▶ **Exercise**
Count the lines of the listing below that contain the string "computer", with case counting, and reply with only that number.

▶ **Task inputs**
────────

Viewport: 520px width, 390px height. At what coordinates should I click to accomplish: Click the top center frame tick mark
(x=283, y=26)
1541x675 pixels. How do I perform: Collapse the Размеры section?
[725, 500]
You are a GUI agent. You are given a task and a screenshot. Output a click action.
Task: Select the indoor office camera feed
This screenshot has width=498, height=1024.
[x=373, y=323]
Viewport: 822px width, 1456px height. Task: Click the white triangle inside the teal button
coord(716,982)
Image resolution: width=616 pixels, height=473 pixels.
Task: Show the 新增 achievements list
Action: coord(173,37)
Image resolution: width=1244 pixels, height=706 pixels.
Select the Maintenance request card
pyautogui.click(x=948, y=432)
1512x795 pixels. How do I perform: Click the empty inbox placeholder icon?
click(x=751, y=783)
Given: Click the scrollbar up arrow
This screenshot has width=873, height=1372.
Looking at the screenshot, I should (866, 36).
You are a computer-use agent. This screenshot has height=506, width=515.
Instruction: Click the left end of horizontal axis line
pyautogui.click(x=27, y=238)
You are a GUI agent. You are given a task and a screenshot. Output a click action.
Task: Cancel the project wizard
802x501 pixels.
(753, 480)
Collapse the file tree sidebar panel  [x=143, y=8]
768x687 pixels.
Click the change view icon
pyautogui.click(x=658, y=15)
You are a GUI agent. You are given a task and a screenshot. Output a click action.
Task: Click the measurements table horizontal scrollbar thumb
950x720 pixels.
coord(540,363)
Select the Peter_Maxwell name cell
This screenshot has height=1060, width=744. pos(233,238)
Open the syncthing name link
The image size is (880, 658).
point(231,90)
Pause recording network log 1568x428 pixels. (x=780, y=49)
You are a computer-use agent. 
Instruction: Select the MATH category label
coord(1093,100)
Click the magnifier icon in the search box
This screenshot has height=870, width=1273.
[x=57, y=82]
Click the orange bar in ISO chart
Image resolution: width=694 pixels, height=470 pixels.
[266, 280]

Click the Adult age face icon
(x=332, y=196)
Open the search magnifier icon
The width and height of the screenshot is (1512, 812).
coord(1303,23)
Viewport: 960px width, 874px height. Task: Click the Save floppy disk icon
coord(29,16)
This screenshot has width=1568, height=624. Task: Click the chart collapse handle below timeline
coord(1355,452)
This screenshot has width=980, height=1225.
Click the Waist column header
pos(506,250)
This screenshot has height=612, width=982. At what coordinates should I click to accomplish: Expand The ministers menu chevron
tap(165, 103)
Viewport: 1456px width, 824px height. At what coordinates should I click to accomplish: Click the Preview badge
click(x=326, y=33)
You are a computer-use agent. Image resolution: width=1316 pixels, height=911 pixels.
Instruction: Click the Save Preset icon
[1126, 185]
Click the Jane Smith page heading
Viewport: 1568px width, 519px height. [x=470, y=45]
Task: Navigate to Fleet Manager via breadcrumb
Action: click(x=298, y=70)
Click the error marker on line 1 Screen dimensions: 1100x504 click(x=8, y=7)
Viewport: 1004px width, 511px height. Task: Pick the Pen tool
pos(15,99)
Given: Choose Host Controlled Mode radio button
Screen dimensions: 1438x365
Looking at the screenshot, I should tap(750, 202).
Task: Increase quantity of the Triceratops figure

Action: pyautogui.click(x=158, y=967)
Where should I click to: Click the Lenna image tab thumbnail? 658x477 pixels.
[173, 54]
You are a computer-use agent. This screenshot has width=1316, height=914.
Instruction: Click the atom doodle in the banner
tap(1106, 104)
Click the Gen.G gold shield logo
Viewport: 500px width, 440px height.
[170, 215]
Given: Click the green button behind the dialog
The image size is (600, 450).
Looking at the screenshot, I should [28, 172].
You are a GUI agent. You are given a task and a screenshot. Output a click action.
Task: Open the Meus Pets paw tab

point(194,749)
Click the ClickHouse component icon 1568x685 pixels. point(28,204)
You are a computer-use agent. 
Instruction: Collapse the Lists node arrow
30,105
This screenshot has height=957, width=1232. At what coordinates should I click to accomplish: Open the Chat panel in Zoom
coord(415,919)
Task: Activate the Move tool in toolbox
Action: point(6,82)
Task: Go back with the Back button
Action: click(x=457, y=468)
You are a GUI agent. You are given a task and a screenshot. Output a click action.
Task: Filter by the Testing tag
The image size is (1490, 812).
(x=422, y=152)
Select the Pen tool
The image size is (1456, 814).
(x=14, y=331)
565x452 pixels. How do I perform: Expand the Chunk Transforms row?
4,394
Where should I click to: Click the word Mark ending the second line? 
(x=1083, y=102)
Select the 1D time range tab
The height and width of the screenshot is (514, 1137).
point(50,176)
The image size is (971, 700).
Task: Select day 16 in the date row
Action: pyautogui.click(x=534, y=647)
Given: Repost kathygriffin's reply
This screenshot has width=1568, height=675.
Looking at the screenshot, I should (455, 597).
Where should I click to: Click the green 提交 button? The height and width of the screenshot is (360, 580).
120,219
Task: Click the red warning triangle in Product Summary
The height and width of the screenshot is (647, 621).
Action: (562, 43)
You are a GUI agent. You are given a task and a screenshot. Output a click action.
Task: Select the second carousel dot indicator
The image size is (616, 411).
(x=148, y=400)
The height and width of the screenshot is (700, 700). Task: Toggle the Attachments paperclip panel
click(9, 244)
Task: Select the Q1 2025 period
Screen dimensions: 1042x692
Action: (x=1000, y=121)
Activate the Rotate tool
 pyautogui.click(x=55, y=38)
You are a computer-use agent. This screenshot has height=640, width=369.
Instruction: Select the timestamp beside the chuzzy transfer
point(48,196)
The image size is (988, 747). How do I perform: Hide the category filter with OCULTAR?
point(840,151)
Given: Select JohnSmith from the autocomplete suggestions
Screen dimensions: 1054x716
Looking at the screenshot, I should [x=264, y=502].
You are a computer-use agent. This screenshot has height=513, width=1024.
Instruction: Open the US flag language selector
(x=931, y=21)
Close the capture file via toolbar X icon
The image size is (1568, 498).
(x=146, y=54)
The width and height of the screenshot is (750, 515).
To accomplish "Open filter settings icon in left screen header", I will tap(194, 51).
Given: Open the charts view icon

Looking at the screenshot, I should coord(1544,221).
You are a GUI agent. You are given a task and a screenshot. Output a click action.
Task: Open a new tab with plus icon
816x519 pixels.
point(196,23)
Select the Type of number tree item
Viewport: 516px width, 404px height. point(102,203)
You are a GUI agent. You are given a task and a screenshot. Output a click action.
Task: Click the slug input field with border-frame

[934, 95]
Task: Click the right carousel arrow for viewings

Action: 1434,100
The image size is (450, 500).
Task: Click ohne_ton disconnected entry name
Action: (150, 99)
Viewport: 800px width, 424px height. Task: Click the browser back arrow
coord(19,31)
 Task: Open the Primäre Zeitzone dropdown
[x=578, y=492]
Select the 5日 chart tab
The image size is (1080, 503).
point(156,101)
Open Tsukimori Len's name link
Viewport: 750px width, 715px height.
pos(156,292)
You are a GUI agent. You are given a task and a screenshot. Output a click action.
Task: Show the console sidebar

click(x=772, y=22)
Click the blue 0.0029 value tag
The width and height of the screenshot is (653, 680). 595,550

────────

▶ **Result of this task**
7